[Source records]
######
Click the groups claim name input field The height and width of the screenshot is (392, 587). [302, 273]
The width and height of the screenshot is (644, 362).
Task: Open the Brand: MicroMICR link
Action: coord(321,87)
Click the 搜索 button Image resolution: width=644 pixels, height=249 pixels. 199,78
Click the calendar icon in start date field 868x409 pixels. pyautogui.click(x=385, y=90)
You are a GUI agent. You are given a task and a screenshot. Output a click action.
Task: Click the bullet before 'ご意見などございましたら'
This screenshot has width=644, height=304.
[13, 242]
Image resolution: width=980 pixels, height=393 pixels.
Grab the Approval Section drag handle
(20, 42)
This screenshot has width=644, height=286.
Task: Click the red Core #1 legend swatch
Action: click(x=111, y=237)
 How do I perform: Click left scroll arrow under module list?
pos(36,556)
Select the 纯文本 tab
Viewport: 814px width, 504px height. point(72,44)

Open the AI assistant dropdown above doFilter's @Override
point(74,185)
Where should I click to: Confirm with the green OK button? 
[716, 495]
######
# ABOUT THIS TASK:
Above are some records; extract every one of them exactly.

# ANSWER AREA:
Click the groups claim name input field The height and width of the screenshot is (392, 587). [302, 273]
The width and height of the screenshot is (644, 362).
Task: Open the Brand: MicroMICR link
Action: coord(321,87)
Click the 搜索 button Image resolution: width=644 pixels, height=249 pixels. 199,78
Click the calendar icon in start date field 868x409 pixels. pyautogui.click(x=385, y=90)
You are a GUI agent. You are given a task and a screenshot. Output a click action.
Task: Click the bullet before 'ご意見などございましたら'
This screenshot has width=644, height=304.
[13, 242]
Image resolution: width=980 pixels, height=393 pixels.
Grab the Approval Section drag handle
(20, 42)
This screenshot has width=644, height=286.
Task: Click the red Core #1 legend swatch
Action: click(x=111, y=237)
 How do I perform: Click left scroll arrow under module list?
pos(36,556)
Select the 纯文本 tab
Viewport: 814px width, 504px height. point(72,44)

Open the AI assistant dropdown above doFilter's @Override
point(74,185)
Where should I click to: Confirm with the green OK button? 
[716, 495]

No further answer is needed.